2、Flink sql client 建表示例
Debezium 为变更日志提供了统一的格式,这是一个 JSON 格式的从 MySQL userscoressink表捕获的更新操作的简单示例:
{
"before": {
"name": "alan_test",
"scores": 666.0
},
"after": {
"name": "alan_test",
"scores": 888.0
},
"source": {
"version": "1.7.2.Final",
"connector": "mysql",
"name": "ALAN",
"ts_ms": 1705717298000,
"snapshot": "false",
"db": "cdctest",
"sequence": null,
"table": "userscoressink",
"server_id": 1,
"gtid": null,
"file": "alan_master_logbin.000004",
"pos": 4931,
"row": 0,
"thread": null,
"query": null
},
"op": "u",
"ts_ms": 1705717772785,
"transaction": null
}
MySQL userscoressink表有2列(name,scores)。上面的 JSON 消息是 userscoressink表上的一条更新事件,其中 name = alan_test的行的 scores 值从 666 更改为 888 。
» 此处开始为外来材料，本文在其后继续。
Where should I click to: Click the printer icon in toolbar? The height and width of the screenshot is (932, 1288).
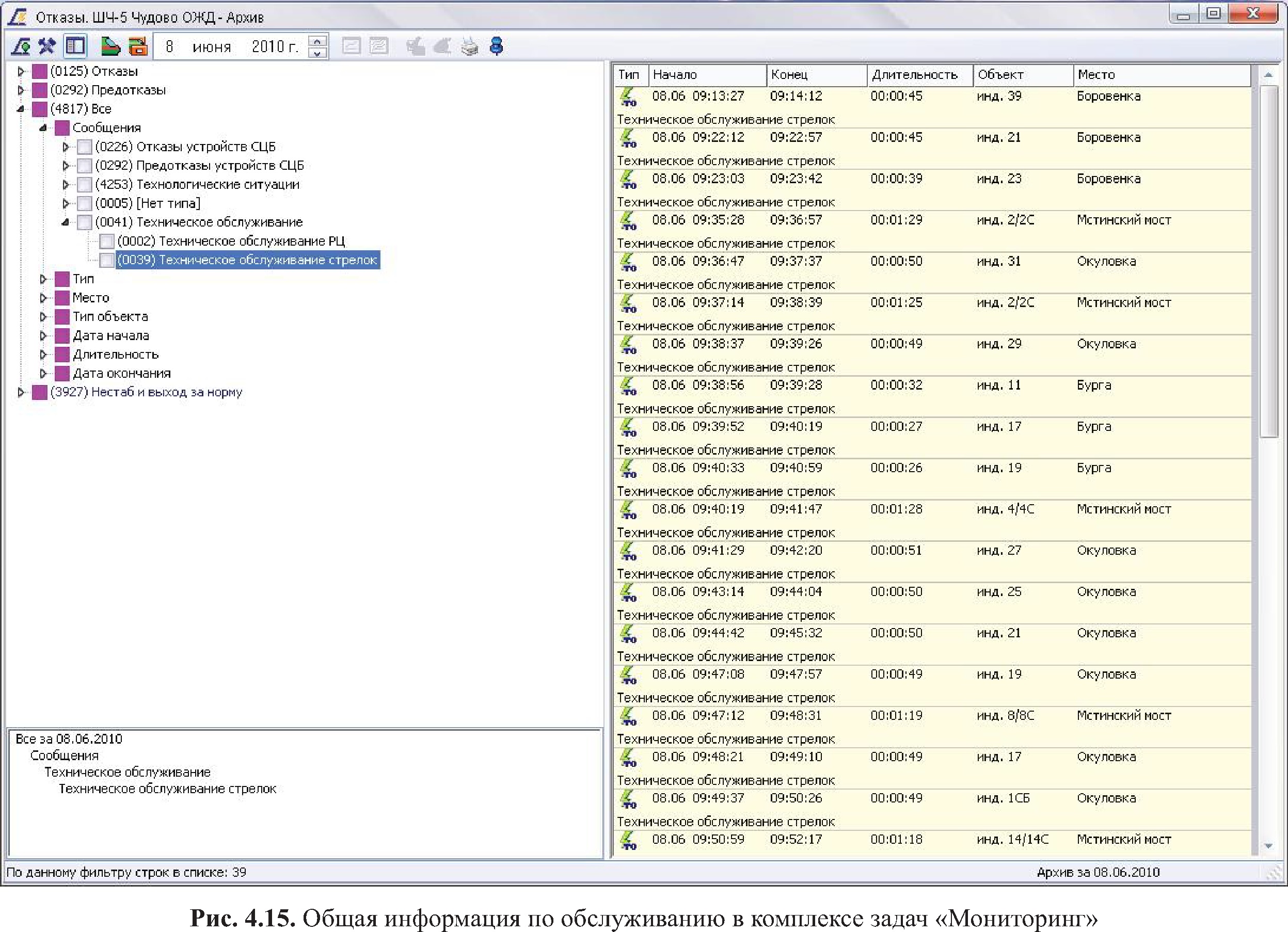[x=470, y=46]
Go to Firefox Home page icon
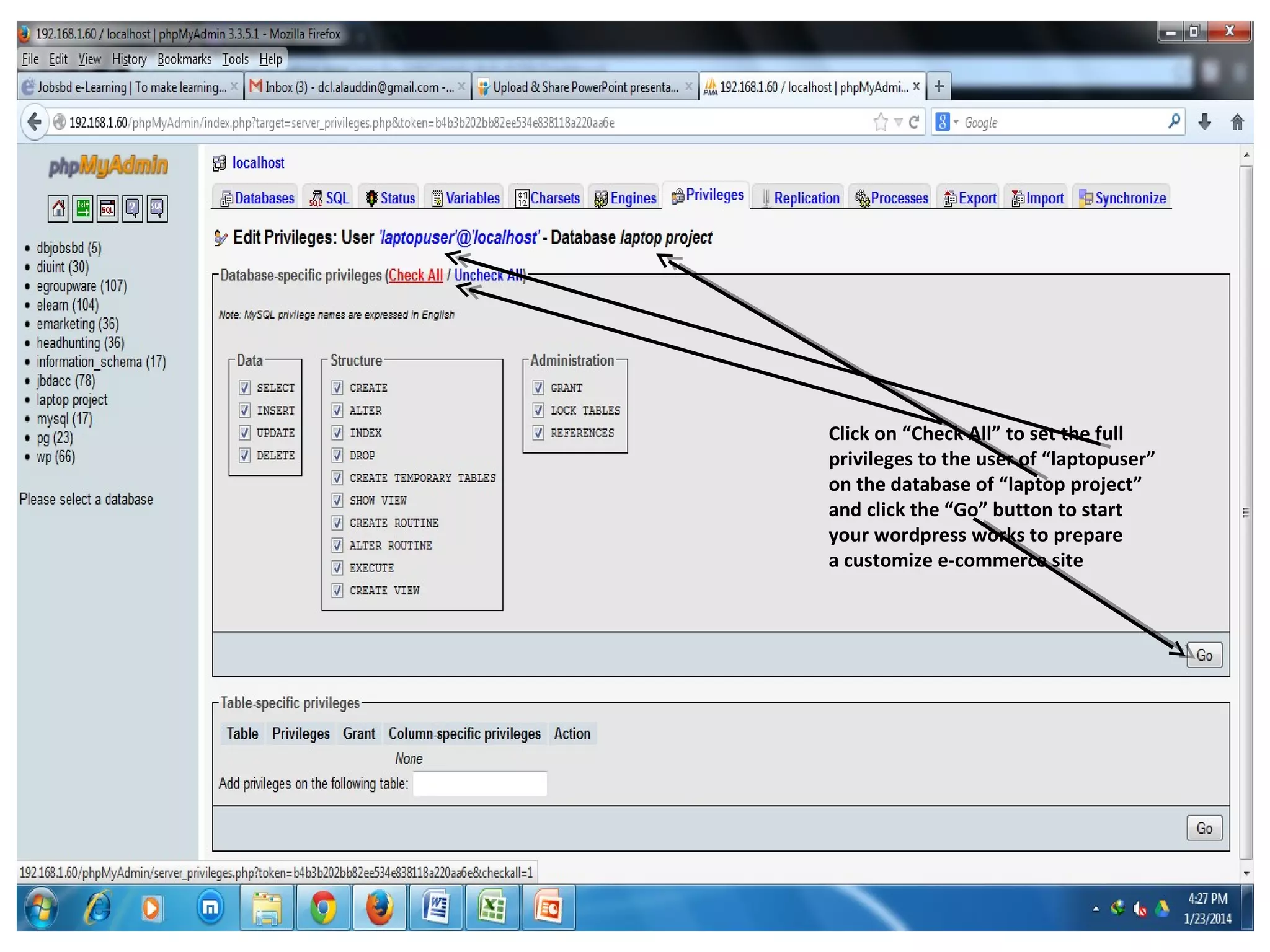1270x952 pixels. pyautogui.click(x=1237, y=122)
此消息已同步到 Kafka 主题 ALAN.cdctest.userscoressink,则可以使用以下 DDL 来使用此主题并解析更改事件。
具体启动debezium参考本文的第一部分的kafka示例,其他不再赘述。下面的部分仅仅是演示debezium环境都正常后,在Flink SQL client中的操作。
-- 元数据与 MySQL "userscoressink" 表完全相同
CREATE TABLE userscoressink_debezium (
name STRING,
scores FLOAT
) WITH (
'connector' = 'kafka',
'topic' = 'ALAN.cdctest.userscoressink',
'properties.bootstrap.servers' = 'server1:9092,server2:9092,server3:9092',
'properties.group.id' = 'testGroup',
'scan.startup.mode' = 'earliest-offset',
-- 使用 'debezium-json' format 来解析 Debezium 的 JSON 消息
-- 如果 Debezium 用 Avro 编码消息,请使用 'debezium-avro-confluent'
'format' = 'debezium-json'
);
重要说明
上面的debezium的json更新事件是基于在配置kafka插件的时候设置了以下参数的情况下,默认该参数是true,json的事件就是下面一个示例的情况。
key.converter.schemas.enable=false
value.converter.schemas.enable=false
在某些情况下(默认),用户在设置 Debezium Kafka Connect 时,可能会开启 Kafka 的配置 ‘value.converter.schemas.enable’,用来在消息体中包含 schema 信息。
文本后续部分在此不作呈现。